Kaviyasuthan is a great example.
When I met the (now) 11-year-old in India, we talked about his dream of becoming a police officer in a village where 10-year-old boys commonly dropped out of school to work as fishermen (for six months out of a year). This was a culturally acceptable phenomenon. Conversely, many girls dropped out of school due to daily chores, which required long journeys on foot.
When we began working with 600 of Kaviyasuthan’s family, friends and neighbors in 2010, we quickly learned villagers had limited resources to make informed decisions about child rights, education or healthcare.

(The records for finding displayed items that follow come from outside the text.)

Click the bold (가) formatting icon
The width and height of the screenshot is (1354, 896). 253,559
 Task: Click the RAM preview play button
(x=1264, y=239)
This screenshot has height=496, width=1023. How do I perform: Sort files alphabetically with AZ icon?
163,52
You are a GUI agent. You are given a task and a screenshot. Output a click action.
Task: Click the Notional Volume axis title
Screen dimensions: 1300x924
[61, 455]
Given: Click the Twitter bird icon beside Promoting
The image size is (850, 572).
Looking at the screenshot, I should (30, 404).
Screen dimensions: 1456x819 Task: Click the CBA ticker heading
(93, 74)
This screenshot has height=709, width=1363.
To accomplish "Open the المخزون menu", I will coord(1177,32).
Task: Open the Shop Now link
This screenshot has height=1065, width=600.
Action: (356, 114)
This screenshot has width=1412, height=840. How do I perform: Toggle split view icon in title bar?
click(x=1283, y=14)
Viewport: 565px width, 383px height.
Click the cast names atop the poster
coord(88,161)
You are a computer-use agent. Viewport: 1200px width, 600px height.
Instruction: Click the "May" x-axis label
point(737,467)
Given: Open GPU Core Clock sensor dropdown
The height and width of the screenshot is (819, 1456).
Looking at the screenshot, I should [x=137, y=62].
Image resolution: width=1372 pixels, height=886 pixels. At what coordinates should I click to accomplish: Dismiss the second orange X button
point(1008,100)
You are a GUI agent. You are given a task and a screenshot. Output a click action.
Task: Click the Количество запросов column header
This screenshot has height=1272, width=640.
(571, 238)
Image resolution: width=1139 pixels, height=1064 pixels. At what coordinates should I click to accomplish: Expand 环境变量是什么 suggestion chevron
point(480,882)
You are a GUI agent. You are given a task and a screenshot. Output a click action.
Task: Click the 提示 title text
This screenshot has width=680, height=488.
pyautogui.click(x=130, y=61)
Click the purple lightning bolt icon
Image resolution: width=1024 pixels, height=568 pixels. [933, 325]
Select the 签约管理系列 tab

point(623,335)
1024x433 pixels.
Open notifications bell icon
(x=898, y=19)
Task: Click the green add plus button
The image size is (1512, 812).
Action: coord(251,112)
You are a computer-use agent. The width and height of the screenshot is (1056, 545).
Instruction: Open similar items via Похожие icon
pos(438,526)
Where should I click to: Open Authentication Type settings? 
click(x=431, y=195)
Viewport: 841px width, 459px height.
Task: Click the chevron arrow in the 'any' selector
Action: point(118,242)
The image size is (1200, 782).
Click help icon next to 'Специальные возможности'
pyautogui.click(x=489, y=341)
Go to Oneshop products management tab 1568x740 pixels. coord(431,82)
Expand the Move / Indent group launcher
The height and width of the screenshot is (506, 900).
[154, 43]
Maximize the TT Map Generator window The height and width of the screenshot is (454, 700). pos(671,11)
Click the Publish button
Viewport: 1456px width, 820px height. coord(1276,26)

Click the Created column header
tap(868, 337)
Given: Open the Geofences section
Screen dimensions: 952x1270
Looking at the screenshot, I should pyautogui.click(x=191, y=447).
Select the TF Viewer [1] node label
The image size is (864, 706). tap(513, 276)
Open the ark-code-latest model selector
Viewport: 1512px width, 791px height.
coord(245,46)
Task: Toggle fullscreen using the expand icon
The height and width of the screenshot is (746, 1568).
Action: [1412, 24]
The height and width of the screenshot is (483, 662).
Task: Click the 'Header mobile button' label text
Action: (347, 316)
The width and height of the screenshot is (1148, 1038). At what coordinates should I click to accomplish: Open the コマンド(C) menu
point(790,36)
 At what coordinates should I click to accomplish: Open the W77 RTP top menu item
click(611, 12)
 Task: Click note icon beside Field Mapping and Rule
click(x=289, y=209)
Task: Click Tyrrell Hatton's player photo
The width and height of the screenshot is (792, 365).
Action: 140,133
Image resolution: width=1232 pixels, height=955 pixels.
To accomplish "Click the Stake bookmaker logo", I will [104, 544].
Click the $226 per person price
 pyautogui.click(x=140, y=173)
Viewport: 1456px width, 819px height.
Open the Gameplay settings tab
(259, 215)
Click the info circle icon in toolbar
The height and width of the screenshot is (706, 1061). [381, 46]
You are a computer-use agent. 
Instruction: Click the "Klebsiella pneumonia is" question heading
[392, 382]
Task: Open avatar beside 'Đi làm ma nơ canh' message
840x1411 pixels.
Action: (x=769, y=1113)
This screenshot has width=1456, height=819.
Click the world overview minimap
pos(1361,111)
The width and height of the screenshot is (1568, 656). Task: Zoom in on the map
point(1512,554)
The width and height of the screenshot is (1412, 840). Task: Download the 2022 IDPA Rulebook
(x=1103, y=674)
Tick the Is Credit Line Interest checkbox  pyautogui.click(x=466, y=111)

A lot has happened since then. One good example of this is the creative learning centres we’ve developed with our local partners for children to attend after school. These places are safe spaces where children are empowered to improve their life skills as well as reading and writing in fun new ways. For example, physical exercise, games and more become vehicles for teaching language, science and math; now students who don’t relate to common memorization practices have a new way to learn.
The learning centres are a hit. School attendance is up, students are earning better grades and — most importantly — they’re becoming interested in higher learning, a new concept in the small fishing village.
Traditional education is such an important step, but, there’s more. Children and youth are also joining groups and attending training sessions to learn about their right to be protected from violence and exploitation, such as child marriages. And, health workers are counselling moms about keeping themselves and their babies healthy.
So, when I talked to Kaviyasuthan’s mother, I was thankful to hear her excitedly talk about how important it is for her son to pursue higher education, so he doesn’t have to work in a dangerous job, like on a fishing boat. She’s working hard to give him that opportunity.
If our community of supporters had not started work in the village, Kaviyasuthan may have had a similar fate to boys who went before him — boys who dropped out of school to work as child labourers. He may never have learned how child marriage is a harmful traditional practice that can keep girls from completing their education so they can have children before they’re ready.
Instead, his family and community are making decisions that will create positive lasting change. They’re building awareness about child protection, gender equality and encouraging children to go to school and speak up for their own change.
And, many more infants are surviving past birth with a greater opportunity to graduate school and dream fearlessly.
I’m glad Kaviyasuthan has a future filled with hope and possibility. That’s an amazing gift.